#### DESCRIPTION OF THE TASK:
Begin at the line that contains "Image resolution: width=591" and continue through the end of the items. Write those lines out again, keeping the requests in, but add 89 to every coordinate number in the answers and leave the pictures out.
╭─ PROVIDED RECORDS
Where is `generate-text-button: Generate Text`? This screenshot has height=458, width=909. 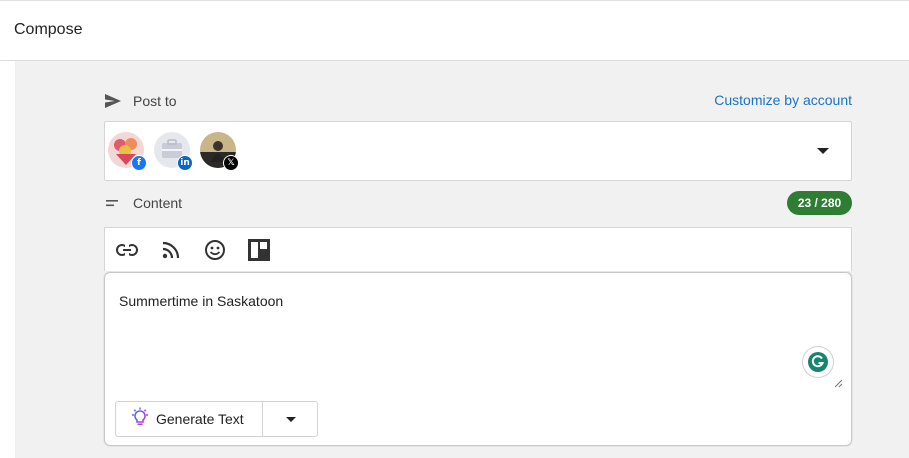 generate-text-button: Generate Text is located at coordinates (189, 419).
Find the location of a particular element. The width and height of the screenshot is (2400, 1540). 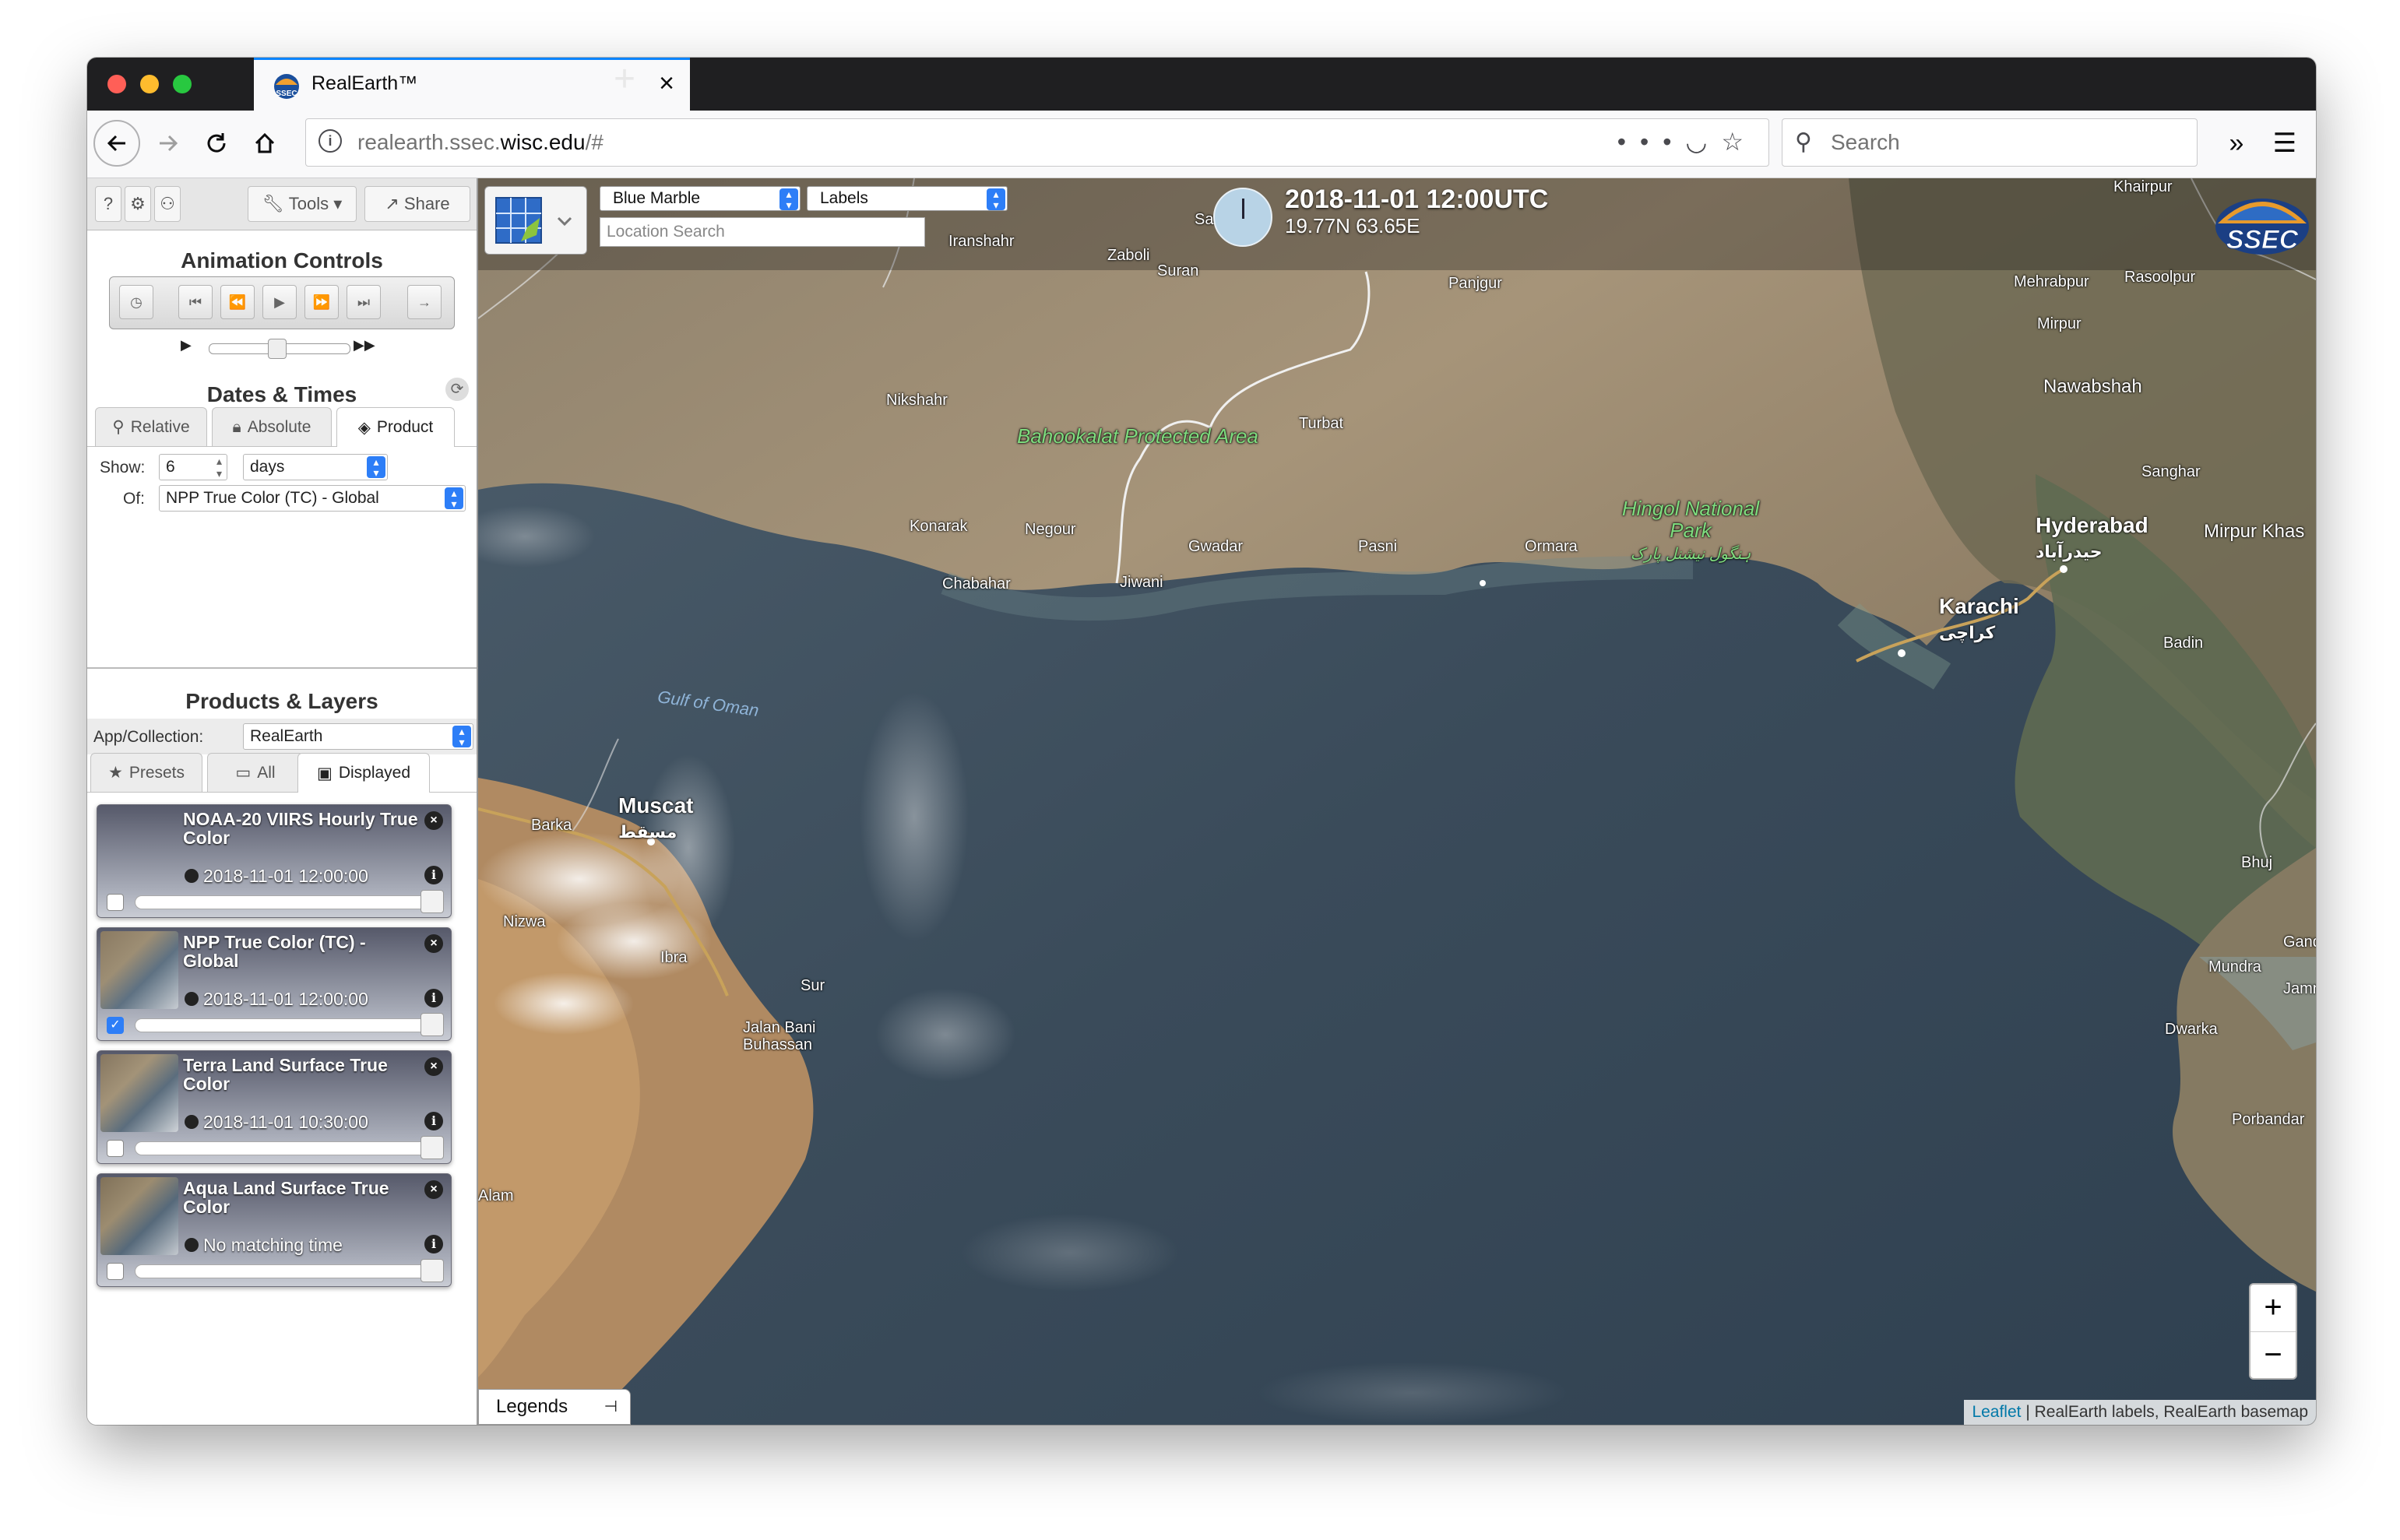

basemap-select: Blue Marble ▴ ▾ is located at coordinates (700, 198).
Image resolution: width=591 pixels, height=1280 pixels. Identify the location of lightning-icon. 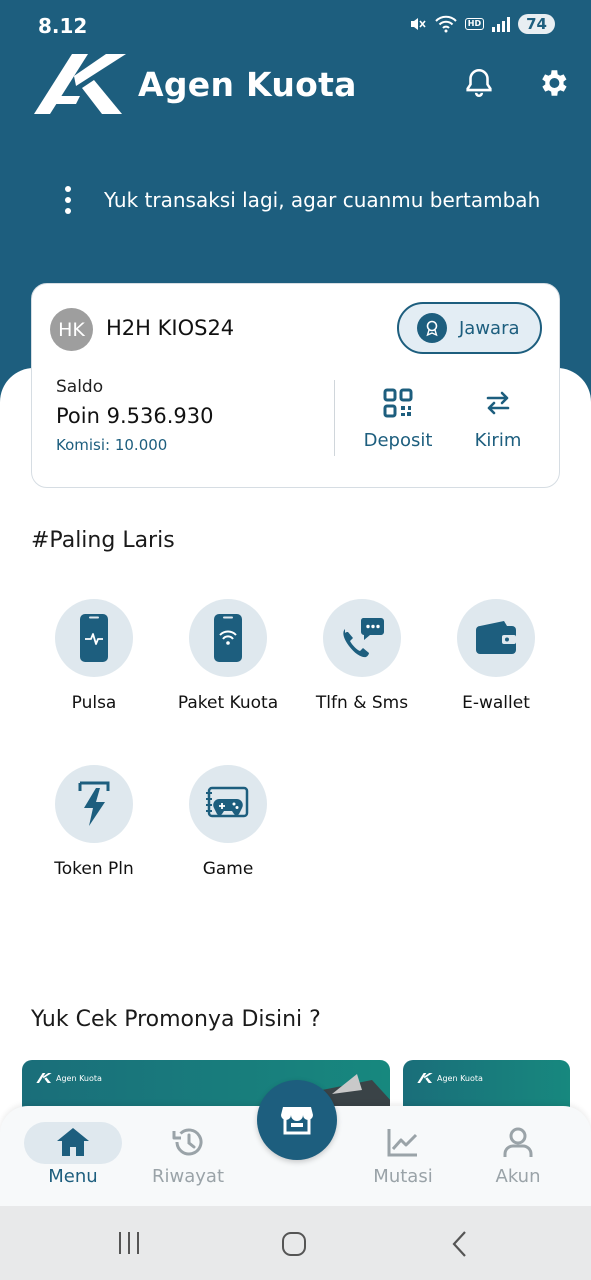
(94, 804).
╰─
#### TASK ANSWER:
Image resolution: width=591 pixels, height=1280 pixels. Identify the location of lightning-icon. 
(183, 893).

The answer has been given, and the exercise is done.